Copy out the listing below verbatim, from the line with "Locate an element on the screen. The image" to the line with "following-count: 1 关注", both of those lines included, and nothing else.

§ WORKING DATA:

:::

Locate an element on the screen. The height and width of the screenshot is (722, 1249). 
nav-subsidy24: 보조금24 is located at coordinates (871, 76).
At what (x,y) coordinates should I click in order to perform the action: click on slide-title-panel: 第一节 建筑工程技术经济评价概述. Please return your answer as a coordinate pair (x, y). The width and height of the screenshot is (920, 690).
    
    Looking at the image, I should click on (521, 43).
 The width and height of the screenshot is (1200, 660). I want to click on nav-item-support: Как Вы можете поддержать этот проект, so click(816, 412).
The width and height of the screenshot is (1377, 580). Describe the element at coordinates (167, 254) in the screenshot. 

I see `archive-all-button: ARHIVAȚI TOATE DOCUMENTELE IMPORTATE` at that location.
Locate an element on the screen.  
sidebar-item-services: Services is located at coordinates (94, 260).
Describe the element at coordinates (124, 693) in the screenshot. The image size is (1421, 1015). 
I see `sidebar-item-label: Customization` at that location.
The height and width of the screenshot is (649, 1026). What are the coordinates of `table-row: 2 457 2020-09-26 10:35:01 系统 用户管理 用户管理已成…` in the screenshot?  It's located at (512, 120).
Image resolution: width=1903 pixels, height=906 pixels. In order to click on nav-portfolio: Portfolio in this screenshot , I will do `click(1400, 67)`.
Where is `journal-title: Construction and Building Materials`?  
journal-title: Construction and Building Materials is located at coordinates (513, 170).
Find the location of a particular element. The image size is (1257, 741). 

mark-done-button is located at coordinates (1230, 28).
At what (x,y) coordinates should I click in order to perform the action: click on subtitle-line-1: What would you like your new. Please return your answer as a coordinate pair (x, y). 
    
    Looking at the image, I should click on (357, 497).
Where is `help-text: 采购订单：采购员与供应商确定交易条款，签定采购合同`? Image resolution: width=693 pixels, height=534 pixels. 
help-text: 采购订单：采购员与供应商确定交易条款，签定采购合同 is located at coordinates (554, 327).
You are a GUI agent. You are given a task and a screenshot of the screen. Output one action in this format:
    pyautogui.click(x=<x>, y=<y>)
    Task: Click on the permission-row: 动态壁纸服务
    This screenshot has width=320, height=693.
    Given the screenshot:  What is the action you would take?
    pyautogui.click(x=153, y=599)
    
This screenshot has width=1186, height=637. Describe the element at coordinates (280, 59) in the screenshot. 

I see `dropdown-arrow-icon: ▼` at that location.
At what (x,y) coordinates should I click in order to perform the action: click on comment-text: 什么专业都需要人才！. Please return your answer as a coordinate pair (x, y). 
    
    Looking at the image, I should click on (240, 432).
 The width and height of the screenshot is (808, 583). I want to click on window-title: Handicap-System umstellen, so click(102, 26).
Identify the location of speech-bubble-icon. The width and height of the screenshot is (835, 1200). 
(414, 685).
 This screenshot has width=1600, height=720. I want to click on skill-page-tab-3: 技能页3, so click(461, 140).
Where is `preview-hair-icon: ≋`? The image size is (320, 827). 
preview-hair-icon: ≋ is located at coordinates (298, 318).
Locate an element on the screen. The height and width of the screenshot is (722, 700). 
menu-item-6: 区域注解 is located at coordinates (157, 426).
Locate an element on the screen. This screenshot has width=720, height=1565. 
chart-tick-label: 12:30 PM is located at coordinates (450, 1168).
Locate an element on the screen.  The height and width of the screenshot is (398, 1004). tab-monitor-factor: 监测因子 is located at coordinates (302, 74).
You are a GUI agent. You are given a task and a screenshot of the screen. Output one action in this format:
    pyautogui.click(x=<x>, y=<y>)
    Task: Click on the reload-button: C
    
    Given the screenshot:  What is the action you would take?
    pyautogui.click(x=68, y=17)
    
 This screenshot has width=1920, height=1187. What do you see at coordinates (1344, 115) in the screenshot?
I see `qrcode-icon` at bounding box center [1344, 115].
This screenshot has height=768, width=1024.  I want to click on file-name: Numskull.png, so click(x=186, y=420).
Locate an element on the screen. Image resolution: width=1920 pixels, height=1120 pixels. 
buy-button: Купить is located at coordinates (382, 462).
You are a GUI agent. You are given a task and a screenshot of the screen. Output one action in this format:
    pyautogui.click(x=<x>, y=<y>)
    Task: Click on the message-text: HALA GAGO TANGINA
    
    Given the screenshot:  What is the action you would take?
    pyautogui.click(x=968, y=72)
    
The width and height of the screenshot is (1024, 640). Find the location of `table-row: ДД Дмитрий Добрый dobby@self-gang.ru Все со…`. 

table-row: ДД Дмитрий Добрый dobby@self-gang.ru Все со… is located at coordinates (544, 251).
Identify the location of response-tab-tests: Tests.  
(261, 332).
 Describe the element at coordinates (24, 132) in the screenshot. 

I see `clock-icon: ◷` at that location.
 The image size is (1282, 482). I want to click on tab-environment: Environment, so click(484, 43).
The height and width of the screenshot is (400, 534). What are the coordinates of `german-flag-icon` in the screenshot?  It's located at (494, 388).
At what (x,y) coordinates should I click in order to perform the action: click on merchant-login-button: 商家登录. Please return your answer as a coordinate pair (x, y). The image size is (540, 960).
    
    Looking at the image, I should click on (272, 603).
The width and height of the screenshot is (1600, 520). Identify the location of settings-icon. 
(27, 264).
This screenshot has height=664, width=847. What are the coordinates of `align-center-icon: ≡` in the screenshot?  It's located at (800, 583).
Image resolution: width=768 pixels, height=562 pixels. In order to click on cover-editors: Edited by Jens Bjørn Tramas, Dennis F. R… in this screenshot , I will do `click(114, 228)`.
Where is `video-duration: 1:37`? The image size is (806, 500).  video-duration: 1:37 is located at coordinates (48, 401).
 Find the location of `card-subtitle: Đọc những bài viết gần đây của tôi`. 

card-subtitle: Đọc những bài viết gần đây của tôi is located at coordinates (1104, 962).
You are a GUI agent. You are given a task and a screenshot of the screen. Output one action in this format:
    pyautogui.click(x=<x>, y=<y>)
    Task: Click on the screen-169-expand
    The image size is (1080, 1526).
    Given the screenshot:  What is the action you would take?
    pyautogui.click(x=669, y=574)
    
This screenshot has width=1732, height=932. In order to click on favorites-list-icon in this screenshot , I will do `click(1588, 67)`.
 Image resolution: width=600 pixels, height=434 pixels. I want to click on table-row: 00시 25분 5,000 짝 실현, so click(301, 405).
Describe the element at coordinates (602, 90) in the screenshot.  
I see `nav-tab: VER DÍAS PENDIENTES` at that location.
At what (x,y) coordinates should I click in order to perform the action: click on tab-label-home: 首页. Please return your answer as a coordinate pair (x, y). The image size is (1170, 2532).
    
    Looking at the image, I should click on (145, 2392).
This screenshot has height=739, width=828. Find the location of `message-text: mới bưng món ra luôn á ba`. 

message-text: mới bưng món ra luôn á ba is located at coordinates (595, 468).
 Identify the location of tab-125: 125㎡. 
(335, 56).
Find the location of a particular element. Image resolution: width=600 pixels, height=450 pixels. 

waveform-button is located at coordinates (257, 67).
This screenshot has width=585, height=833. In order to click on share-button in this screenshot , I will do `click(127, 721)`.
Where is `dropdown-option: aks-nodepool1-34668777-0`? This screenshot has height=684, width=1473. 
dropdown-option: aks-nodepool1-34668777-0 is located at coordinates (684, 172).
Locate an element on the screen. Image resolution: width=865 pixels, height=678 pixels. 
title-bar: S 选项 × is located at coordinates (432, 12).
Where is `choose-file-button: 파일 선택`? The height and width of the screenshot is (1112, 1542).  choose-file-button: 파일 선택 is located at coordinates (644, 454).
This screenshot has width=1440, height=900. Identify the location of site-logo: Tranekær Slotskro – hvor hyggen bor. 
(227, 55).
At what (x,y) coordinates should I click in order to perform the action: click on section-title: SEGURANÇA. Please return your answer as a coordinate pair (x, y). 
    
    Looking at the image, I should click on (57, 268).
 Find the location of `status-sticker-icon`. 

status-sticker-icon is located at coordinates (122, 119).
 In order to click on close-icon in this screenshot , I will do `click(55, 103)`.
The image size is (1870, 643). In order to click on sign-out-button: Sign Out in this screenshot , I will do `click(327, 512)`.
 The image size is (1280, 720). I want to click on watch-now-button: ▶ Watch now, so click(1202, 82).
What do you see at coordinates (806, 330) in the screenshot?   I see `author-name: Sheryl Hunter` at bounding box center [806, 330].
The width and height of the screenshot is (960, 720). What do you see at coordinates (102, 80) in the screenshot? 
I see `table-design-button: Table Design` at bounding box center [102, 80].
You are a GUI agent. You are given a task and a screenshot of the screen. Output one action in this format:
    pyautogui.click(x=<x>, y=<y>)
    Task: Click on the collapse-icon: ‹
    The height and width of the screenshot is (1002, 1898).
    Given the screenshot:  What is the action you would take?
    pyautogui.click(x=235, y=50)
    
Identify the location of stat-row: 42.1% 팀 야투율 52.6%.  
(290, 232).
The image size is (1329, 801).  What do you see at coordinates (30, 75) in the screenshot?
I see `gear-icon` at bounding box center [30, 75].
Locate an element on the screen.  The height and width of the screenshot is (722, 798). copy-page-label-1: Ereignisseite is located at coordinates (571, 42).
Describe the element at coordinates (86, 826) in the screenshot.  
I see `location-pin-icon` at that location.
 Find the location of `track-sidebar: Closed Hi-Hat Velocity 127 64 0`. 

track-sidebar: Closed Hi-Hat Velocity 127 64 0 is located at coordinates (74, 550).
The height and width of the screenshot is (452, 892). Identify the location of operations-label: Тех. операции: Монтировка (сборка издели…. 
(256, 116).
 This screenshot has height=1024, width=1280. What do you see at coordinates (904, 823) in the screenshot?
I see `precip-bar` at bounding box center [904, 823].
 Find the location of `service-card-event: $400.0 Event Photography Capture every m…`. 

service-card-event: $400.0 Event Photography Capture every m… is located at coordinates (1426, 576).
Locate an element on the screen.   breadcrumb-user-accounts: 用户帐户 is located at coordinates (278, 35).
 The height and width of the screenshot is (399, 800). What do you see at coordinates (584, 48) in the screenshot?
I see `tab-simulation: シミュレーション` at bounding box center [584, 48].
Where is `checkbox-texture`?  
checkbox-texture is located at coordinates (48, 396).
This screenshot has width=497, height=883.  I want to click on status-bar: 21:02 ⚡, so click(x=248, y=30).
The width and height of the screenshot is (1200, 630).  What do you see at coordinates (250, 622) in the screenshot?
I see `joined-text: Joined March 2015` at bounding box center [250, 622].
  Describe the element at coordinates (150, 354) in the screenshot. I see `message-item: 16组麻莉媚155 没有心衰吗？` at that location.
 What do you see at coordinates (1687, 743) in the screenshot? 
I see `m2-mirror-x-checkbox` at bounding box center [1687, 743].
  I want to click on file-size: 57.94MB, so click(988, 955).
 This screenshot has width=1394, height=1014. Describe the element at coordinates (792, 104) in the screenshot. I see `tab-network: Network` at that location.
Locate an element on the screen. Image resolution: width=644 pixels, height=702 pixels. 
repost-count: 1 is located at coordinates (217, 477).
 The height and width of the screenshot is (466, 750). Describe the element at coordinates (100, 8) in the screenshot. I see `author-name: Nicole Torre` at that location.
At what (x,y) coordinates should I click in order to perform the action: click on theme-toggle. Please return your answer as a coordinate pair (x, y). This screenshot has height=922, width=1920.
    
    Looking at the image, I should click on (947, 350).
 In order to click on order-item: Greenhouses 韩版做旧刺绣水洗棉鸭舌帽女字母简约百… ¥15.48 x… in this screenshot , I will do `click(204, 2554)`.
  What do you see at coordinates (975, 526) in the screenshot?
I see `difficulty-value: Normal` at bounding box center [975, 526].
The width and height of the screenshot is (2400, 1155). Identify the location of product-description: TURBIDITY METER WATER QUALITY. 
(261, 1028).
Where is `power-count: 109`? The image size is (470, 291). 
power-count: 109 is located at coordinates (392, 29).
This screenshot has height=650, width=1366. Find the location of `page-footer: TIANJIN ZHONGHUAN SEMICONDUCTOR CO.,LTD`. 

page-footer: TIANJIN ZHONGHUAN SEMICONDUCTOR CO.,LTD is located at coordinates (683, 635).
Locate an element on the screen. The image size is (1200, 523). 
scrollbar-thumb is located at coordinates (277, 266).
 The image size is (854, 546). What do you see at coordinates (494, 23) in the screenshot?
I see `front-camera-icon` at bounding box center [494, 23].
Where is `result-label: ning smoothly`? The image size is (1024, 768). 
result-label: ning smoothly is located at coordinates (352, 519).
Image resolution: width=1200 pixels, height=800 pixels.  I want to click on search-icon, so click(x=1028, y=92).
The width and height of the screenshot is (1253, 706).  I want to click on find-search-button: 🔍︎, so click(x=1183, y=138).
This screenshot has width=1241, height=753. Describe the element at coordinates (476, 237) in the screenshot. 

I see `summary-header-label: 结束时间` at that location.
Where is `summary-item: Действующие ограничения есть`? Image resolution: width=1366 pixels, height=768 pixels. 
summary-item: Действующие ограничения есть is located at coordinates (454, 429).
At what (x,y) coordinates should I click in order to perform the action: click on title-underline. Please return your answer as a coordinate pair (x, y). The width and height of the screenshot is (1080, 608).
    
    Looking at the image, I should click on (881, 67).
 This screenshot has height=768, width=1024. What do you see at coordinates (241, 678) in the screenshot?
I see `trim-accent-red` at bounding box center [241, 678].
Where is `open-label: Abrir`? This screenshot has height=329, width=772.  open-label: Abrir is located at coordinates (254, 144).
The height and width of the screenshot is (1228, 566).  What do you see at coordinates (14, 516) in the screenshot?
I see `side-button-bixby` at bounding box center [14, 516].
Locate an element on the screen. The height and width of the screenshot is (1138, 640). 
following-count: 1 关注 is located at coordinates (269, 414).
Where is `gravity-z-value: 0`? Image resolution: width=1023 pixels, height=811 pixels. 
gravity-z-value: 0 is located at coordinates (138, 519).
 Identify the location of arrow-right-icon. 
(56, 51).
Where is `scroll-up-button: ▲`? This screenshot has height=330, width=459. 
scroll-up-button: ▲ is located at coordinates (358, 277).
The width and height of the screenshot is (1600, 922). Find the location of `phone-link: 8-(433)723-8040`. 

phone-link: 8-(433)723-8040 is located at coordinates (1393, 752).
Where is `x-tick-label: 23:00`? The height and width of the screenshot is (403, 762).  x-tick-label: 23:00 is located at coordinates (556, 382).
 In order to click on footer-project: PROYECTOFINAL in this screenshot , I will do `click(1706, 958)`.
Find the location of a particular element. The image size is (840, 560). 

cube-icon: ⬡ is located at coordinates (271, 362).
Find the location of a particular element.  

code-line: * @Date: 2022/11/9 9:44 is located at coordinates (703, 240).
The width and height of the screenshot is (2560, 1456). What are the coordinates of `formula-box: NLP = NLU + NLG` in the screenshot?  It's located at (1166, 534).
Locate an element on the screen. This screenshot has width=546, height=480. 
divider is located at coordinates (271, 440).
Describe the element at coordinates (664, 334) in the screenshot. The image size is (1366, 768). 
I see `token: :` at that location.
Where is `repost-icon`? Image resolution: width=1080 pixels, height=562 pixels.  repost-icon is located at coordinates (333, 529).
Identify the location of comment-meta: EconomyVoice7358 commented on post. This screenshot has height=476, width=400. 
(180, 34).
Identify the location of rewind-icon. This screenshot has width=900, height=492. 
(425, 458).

:::

§ ANSWER TO THE EXERCISE:
Locate an element on the screen. The image size is (1200, 523). 
scrollbar-thumb is located at coordinates (277, 266).
 The image size is (854, 546). What do you see at coordinates (494, 23) in the screenshot?
I see `front-camera-icon` at bounding box center [494, 23].
Where is `result-label: ning smoothly`? The image size is (1024, 768). 
result-label: ning smoothly is located at coordinates (352, 519).
Image resolution: width=1200 pixels, height=800 pixels.  I want to click on search-icon, so click(x=1028, y=92).
The width and height of the screenshot is (1253, 706).  I want to click on find-search-button: 🔍︎, so click(x=1183, y=138).
This screenshot has width=1241, height=753. Describe the element at coordinates (476, 237) in the screenshot. 

I see `summary-header-label: 结束时间` at that location.
Where is `summary-item: Действующие ограничения есть`? Image resolution: width=1366 pixels, height=768 pixels. 
summary-item: Действующие ограничения есть is located at coordinates (454, 429).
At what (x,y) coordinates should I click in order to perform the action: click on title-underline. Please return your answer as a coordinate pair (x, y). The width and height of the screenshot is (1080, 608).
    
    Looking at the image, I should click on (881, 67).
 This screenshot has height=768, width=1024. What do you see at coordinates (241, 678) in the screenshot?
I see `trim-accent-red` at bounding box center [241, 678].
Where is `open-label: Abrir`? This screenshot has height=329, width=772.  open-label: Abrir is located at coordinates (254, 144).
The height and width of the screenshot is (1228, 566).  What do you see at coordinates (14, 516) in the screenshot?
I see `side-button-bixby` at bounding box center [14, 516].
Locate an element on the screen. The height and width of the screenshot is (1138, 640). 
following-count: 1 关注 is located at coordinates (269, 414).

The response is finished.